- Episode no.: Season 7 Episode 13
- Directed by: Matt Nix
- Written by: Matt Nix
- Production code: BN713
- Original air date: September 12, 2013

Episode chronology
| ← Previous "Sea Change" | Next → — |

= Reckoning (Burn Notice) =

"Reckoning" is the final episode of Burn Notice, an American television drama series created for the USA Network.

Michael Westen and his friends are pursued by a group of assassins. Madeline sacrifices herself so the group can escape the hitmen.

== Plot ==
Michael Westen (Jeffrey Donovan) and his team flee from both law enforcement and James' organization, when taking James out becomes their only viable option. The rest of the team kidnaps a communications engineer (Alan Ruck) who helped James receive and transmit encrypted information from a satellite dish on top of an abandoned building. Jesse hides with Charlie from James' hit squad when they are ordered to kill Madeline and Charlie. Madeline sacrifices herself when detonating a C-4 bomb, destroying the safe house and 3 assassins, giving Jesse time to kill another 2 assassins. Michael's team retrieves the hard drive for the CIA and takes out James and his squad despite running out of ammo. Mortally wounded, James destroys the entire building when he activates a dead-man device, presumably killing Michael and Fiona. Some time later, Sam and Jesse take the hard drive to Strong, and its information allows the capture of more than 100 dangerous terrorists.
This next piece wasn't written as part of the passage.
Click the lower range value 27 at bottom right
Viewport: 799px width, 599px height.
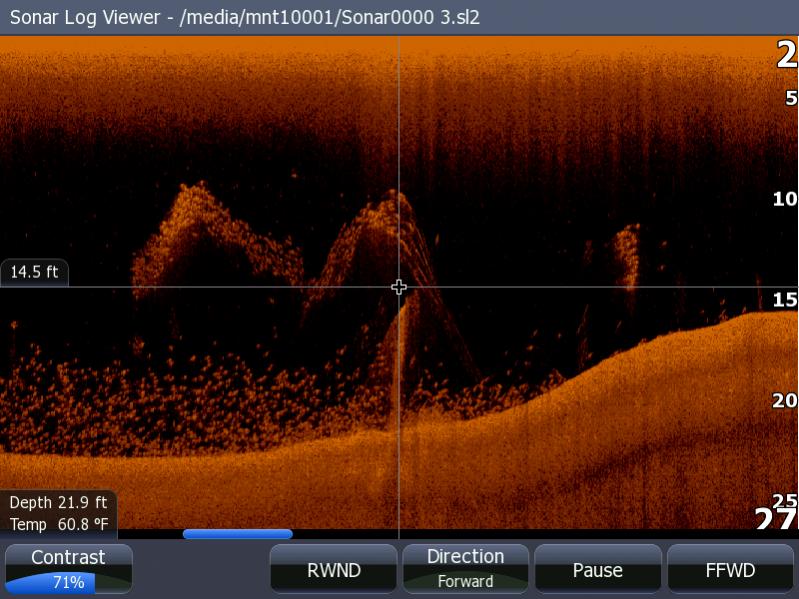click(x=775, y=520)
Strong declines to prosecute their crimes while rewarding Michael with his CIA star. Sam and Jesse decide to continue Michael's work of helping people with tough problems. In the final scene in an unspecified location, Michael asks Fiona what to tell Charlie when he asks future questions about their tumultuous life, she tells him to start at the beginning with: "My name is Michael Westen. I used to be a spy..."

==Production==
During production, Matt Nix and Sharon Gless were the only people who knew about Madeline's death. The show was ended because the writer could not keep the plot going and felt they needed to wrap it up in season 7.

==Reception==
Approximately five million viewers tuned into the series finale of Burn Notice. The finale was praised by critics for being a fitting conclusion to the series.